Geen vrije hand in Cohesie-prestatiereserve
Op woensdag 24 oktober heeft het Europees Parlement het voorstel van de Europese Commissie verworpen voor de proeffase voor aanvullende financiering voor het hervormingsinstrument voor de jaren 2018 - 2020. Het voorstel zou de mogelijkheid bieden de prestatiereserve van de Europese Structuur- en Investeringsfondsen hiervoor te gebruiken. Dit geld zou dan gaan naar een breed scala aan structurele hervormingen in plaats van de reeds bestande programma's van het cohesiebeleid.
"We begrijpen de meerwaarde van structurele hervormingen voor het stimuleren van innovatie, investeringen en groei. Evenwel, de Europese Commissie heeft onlangs de begroting van het bestaande programma voor structurele hervorming - formeel: Structural Reform Support Programme, SRSP - al met 80 miljoen euro verhoogd tot 248 miljoen euro. Het Europees Parlement heeft dit voorstel in overgrote meerderheid gesteund en daarmee de voortgang voor de komende jaren veiliggesteld", zegt Lambert van Nistelrooij, tevens co-rapporteur voor het SRSP.

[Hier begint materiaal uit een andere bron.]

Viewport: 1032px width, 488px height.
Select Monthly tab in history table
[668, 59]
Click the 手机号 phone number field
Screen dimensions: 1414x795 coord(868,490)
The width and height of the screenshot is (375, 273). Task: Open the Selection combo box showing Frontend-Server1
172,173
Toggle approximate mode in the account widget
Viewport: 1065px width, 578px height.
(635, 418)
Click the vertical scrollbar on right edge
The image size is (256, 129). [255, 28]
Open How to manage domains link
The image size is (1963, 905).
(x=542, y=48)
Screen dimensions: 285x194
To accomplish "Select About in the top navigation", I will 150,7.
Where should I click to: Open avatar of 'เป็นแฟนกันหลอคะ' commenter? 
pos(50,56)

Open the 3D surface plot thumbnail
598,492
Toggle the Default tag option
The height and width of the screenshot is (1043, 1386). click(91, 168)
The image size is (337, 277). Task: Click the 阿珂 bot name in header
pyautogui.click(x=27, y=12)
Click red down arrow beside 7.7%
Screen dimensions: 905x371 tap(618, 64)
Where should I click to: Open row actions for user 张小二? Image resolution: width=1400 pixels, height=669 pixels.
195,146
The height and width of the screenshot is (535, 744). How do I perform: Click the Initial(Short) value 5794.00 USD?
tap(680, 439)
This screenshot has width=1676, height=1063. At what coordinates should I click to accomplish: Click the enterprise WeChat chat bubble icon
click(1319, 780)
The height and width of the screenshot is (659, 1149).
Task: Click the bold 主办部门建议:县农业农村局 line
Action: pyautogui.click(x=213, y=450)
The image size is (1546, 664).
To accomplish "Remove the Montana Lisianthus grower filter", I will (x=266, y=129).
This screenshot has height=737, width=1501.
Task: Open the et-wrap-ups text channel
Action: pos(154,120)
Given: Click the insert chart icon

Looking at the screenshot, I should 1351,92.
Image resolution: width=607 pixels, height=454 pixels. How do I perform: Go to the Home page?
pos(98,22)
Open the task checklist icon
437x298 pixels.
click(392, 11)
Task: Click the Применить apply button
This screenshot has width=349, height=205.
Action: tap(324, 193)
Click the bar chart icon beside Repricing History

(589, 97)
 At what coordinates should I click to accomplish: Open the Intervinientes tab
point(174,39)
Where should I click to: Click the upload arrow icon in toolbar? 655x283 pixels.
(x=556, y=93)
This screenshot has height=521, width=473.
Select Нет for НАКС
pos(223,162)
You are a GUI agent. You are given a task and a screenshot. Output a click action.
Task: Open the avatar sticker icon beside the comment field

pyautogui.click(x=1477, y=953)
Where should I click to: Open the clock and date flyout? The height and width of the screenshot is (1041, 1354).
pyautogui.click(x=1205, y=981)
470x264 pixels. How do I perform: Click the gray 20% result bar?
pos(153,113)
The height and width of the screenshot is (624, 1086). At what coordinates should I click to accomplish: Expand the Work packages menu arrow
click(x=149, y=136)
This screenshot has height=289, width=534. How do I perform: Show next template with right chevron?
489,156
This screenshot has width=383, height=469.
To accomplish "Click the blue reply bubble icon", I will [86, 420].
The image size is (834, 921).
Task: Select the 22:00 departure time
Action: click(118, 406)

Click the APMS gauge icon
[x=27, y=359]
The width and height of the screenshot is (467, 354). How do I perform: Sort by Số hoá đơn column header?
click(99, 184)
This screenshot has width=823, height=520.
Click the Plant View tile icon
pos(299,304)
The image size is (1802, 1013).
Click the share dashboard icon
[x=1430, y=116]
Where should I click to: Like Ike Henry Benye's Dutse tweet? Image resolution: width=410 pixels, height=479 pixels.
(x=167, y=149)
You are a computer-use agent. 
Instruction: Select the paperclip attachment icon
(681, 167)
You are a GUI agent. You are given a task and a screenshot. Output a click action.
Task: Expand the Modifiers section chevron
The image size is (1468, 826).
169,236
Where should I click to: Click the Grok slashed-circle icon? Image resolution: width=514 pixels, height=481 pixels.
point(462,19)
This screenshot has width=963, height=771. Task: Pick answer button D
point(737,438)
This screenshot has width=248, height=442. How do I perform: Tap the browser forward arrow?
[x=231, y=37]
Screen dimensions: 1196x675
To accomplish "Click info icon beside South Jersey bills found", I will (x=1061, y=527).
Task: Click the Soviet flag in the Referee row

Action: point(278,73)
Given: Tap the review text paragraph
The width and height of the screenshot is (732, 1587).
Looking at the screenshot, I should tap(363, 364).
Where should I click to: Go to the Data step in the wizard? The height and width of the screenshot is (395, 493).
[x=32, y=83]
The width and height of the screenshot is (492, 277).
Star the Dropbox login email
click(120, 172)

De mogelijkheid om geld uit de Cohesie-prestatiereserve te nemen voor structurele hervormingen ging evenwel veel verder. Het voorstel kwam niet overeen met het prestatiebeginsel van het cohesiebeleid 2014-2020. De prestatiereserve moet worden toegewezen aan de programma's en prioriteiten die goed hebben gepresteerd en de vastgelegde doelen hebben bereikt. Bovendien zal de Europese Commissie voor de periode na 2020 met een alternatief komen waarin de koppeling met het cohesiebudget niet wordt gelegd. Deze ontkoppeling voorkomt de onduidelijkheid die nu dreigde te ontstaan.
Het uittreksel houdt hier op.